Let's look at those partitions!

In [0]:
display(dbutils.fs.ls(output_partitioned_path))

### Print Schema

`printSchema()` displays the schema of the dataframe. `printSchema()` is a PySpark function.

In [0]:
transaction_data.printSchema()

### Display/Show

Use `display()` or `show()` to display a preview of the records in the dataframe. Keep in mind that `display()` is a Databricks specific function whereas `show()` is a PySpark specific function that can be used anywhere (i.e. in the terminal).

In [0]:
transaction_data.display()

In [0]:
transaction_data.show()

## Explore the Data

Examples of stuff we can cover:

- How many records are there?
- What are some metrics of the data?
- How many distinct records are there?

### Describe

`describe()` displays some metrics about the dataframe. `describe()` is a PySpark function.

In [0]:
transaction_data.describe().display()

### Count

`count()` returns the number of records in the  dataframe. `count()` is a PySpark function.

In [0]:
transaction_data.count()

### Select

`select()` narrows down the dataframe to only the specified columns. `select()` is a PySpark function.

In [0]:
transaction_data.select("household_key", "BASKET_ID", "PRODUCT_ID").display()

### Distinct

`distinct()` removes any duplicate records from the dataframe and returns the dataframe with only unique records. You **cannot** choose a subset of columns to perform the `distinct()` on.

In [0]:
transaction_data.distinct().display()

In [0]:
transaction_data.select("household_key", "BASKET_ID").distinct().display()

In [0]:
transaction_data.select("household_key", "BASKET_ID").distinct().count()

### Drop Duplicates

`dropDuplicates()` removes any duplicate records from the dataframe and returns the dataframe with only unique records. You **can** choose a subset of columns to perform the `dropDuplicates()` on while still returning all columns in the dataframe.

In [0]:
transaction_data.dropDuplicates().display()

In [0]:
transaction_data.dropDuplicates(["household_key", "BASKET_ID"]).display()

In [0]:
transaction_data.dropDuplicates(["household_key", "BASKET_ID"]).count()

## Questions

1.  How many records are in the coupon data?
2.  What's the min/max of each of the columns in the coupon data?
3.  How many unique coupon records are there?
4.  How many unique products are in the coupon data?

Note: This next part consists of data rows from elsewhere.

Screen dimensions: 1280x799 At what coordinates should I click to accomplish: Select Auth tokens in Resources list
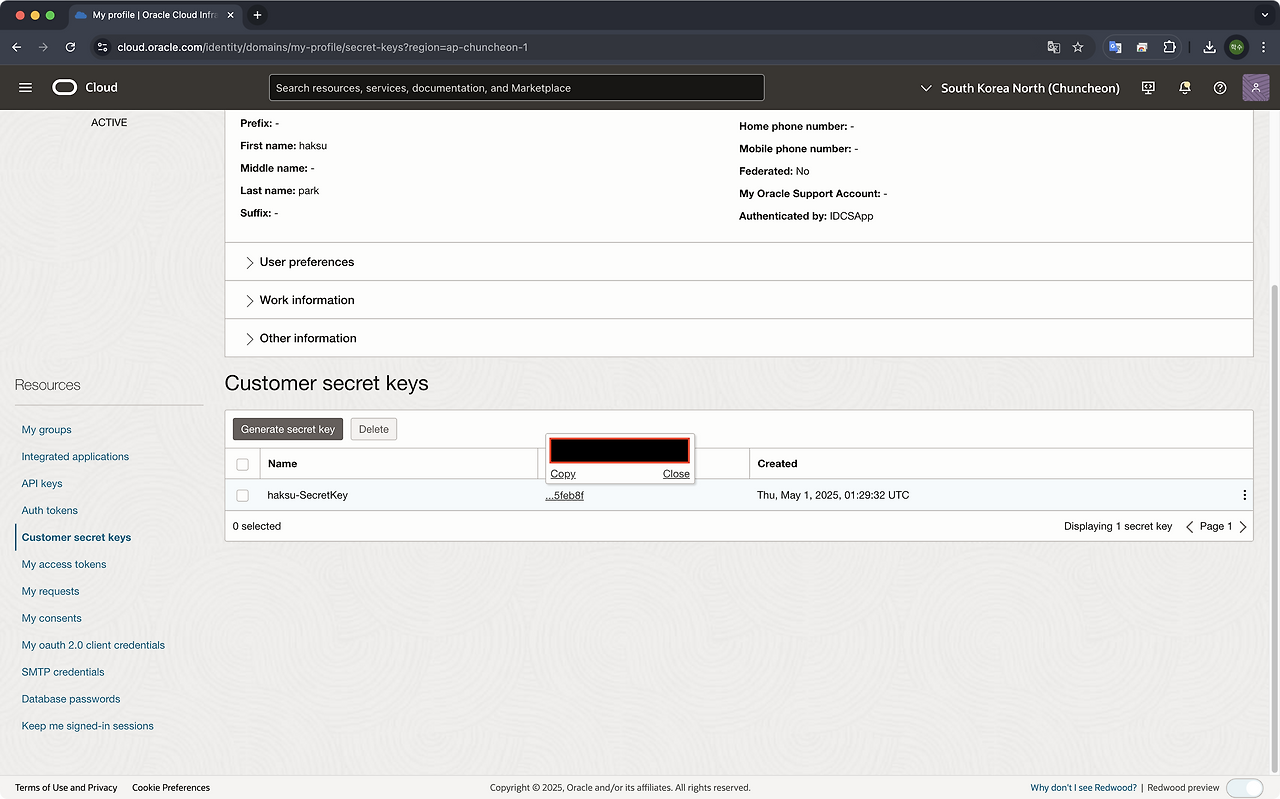click(x=49, y=510)
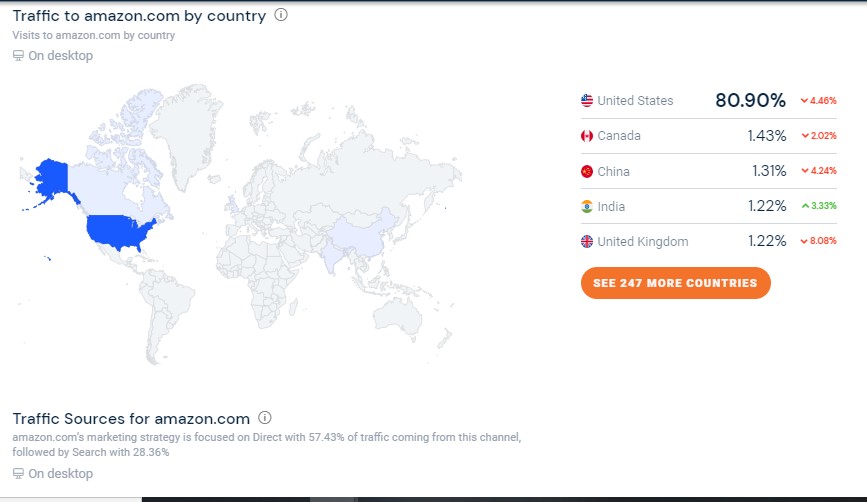Click info icon beside Traffic Sources heading
This screenshot has width=867, height=502.
tap(265, 418)
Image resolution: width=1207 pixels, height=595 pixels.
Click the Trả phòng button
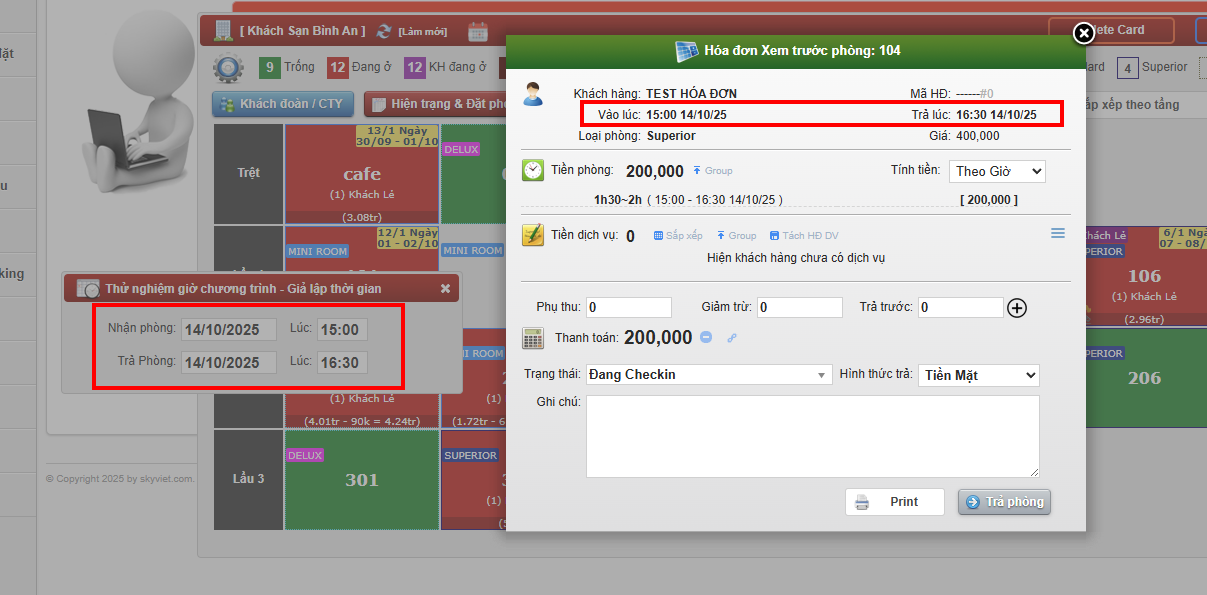tap(1004, 502)
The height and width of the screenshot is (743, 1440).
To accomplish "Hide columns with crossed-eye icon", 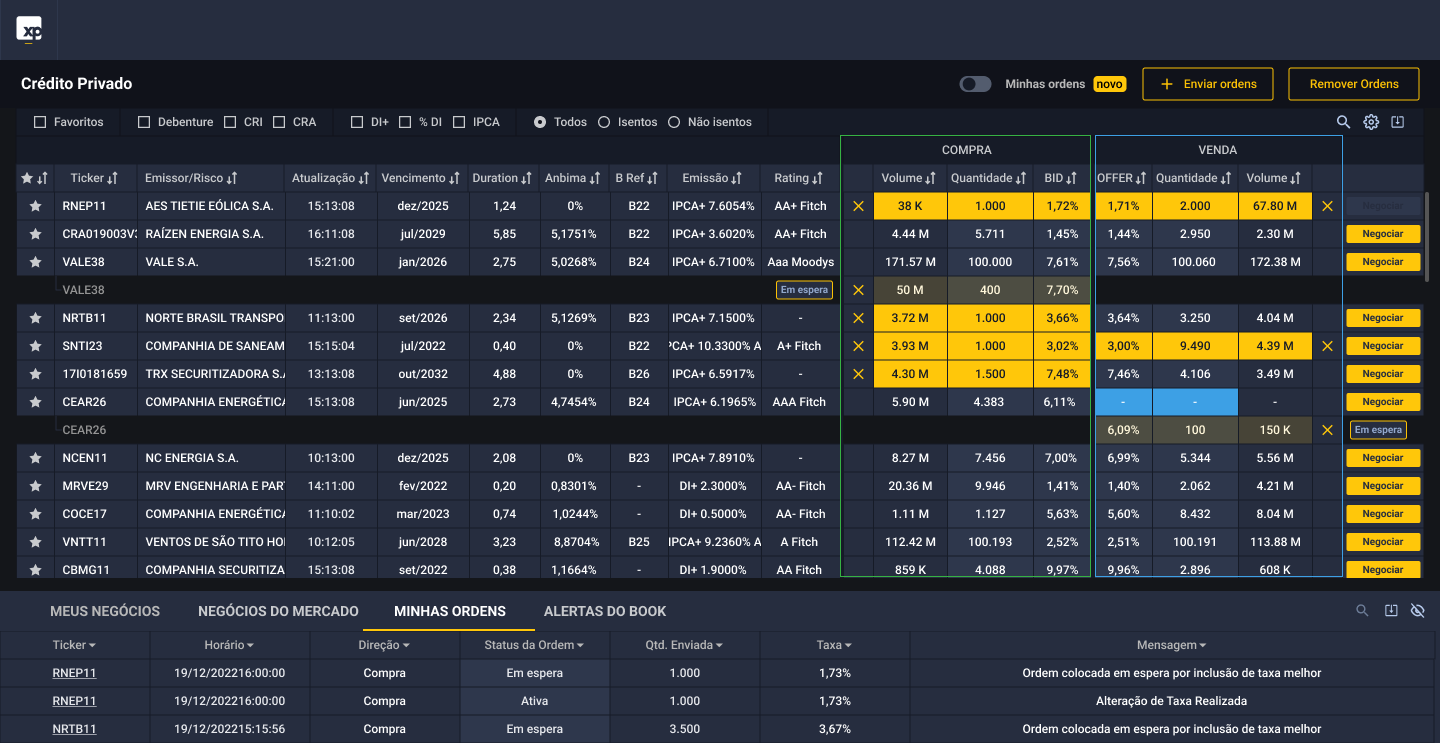I will pos(1417,611).
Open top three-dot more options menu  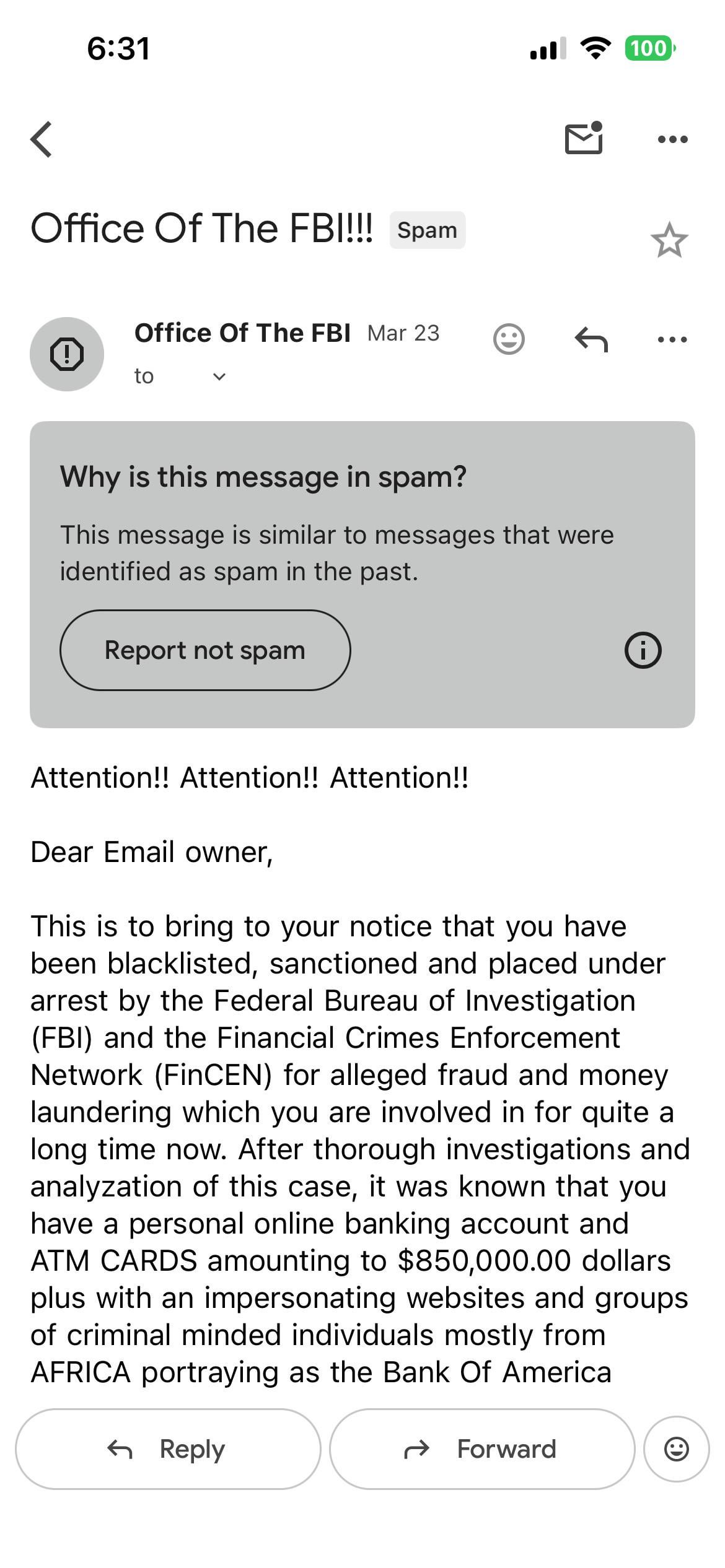pos(672,139)
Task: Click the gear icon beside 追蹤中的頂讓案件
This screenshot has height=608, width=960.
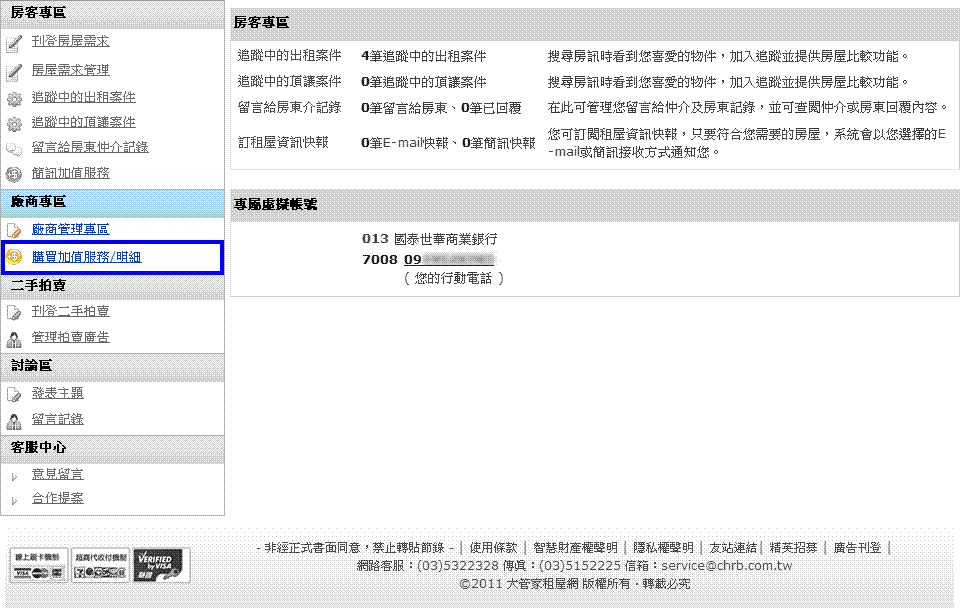Action: [14, 124]
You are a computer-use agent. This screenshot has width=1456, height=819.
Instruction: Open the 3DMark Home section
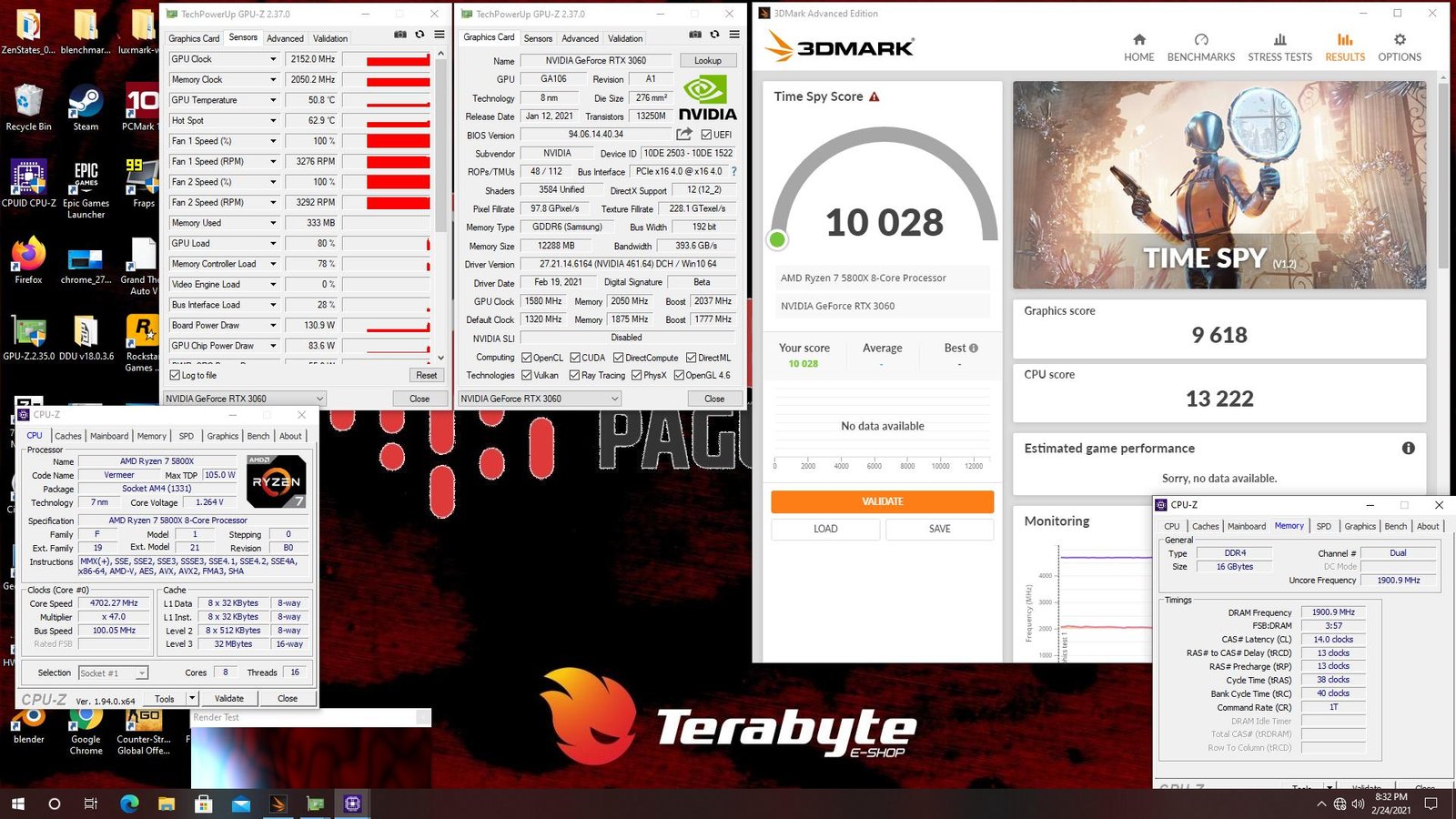1138,47
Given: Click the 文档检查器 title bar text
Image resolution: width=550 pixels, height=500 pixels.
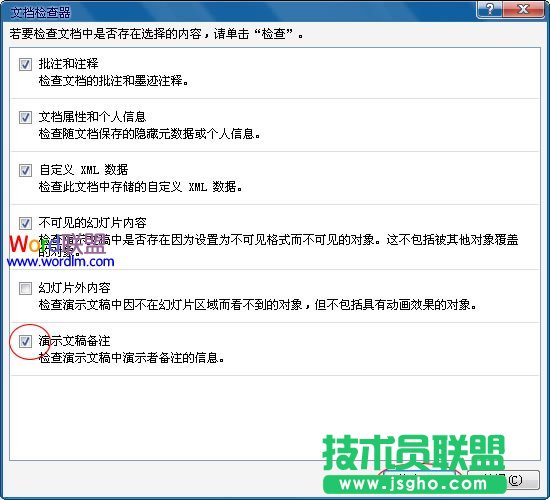Looking at the screenshot, I should tap(41, 13).

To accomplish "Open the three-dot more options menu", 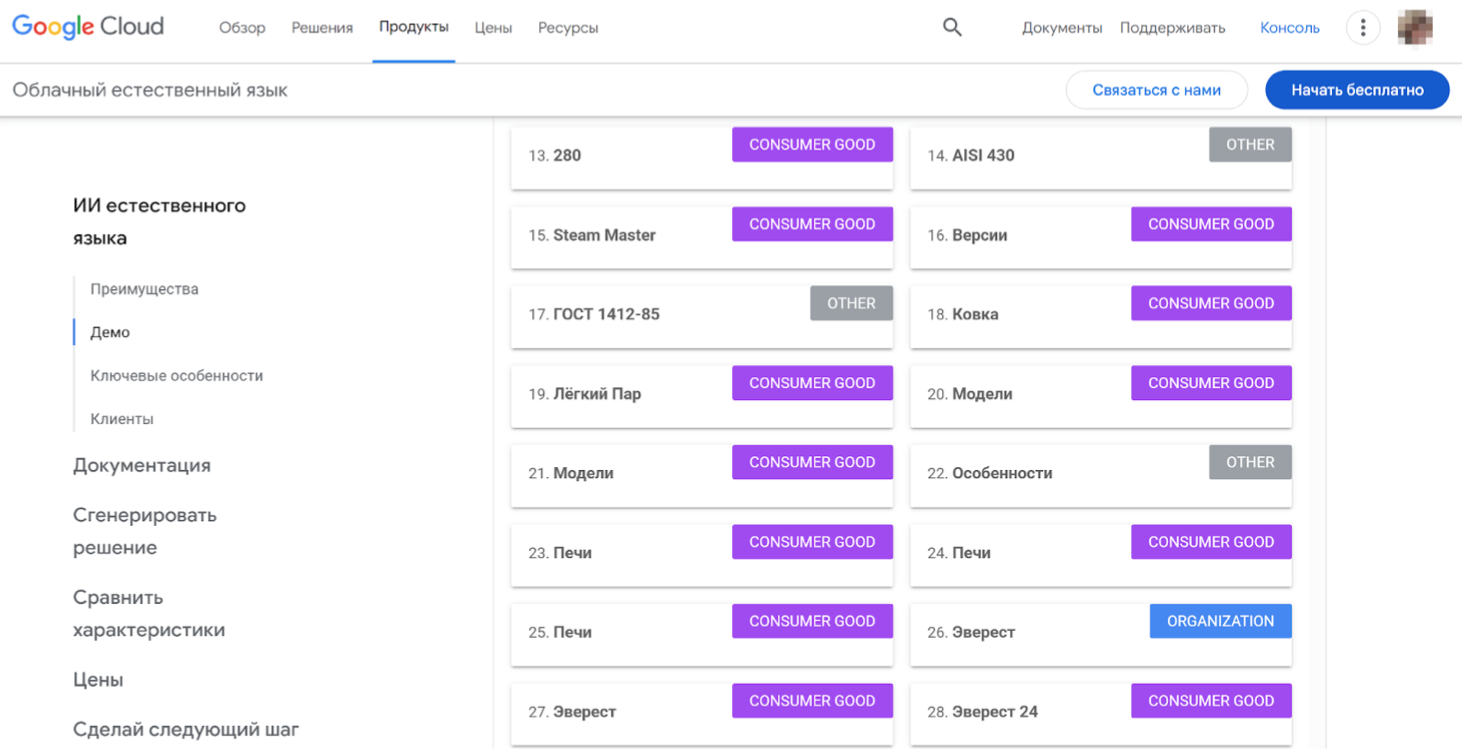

ANSWER TO QUESTION 1 - How many records are in the coupon data?

In [0]:
# QUESTION 1: Read in the coupon data
coupon = spark.read.parquet(f"{data_path}/coupon/")

In [0]:
# QUESTION 1: Perform a count to get the number of records in the coupon data
coupon.count()

ANSWER TO QUESTION 2 - What's the min/max of each of the columns in the coupon data?

In [0]:
# QUESTION 2: Perform a describe to easily find the min/max of each of the columns in the coupon data
coupon.describe().display()

ANSWER TO QUESTION 3 - How many unique coupon records are there?

In [0]:
# QUESTION 3: Method 1 - Perform a distinct to find the number of unique coupon records
coupon.distinct().count()

In [0]:
# QUESTION 3: Method 2 - Perform a dropDuplicates without specifying a subset to find the number of unique coupon records
coupon.dropDuplicates().count()

ANSWER TO QUESTION 4 - How many unique products are in the coupon data?

In [0]:
# QUESTION 4: Method 1 - Perform a select to get only the PRODUCT_ID column, then perform a distinct to get the number of unique products
coupon.select("PRODUCT_ID").distinct().count()

In [0]:
# QUESTION 4: Method 2 - Perform a dropDuplicates on PRODUCT_ID subset to get the number of unique products
coupon.dropDuplicates(["PRODUCT_ID"]).count()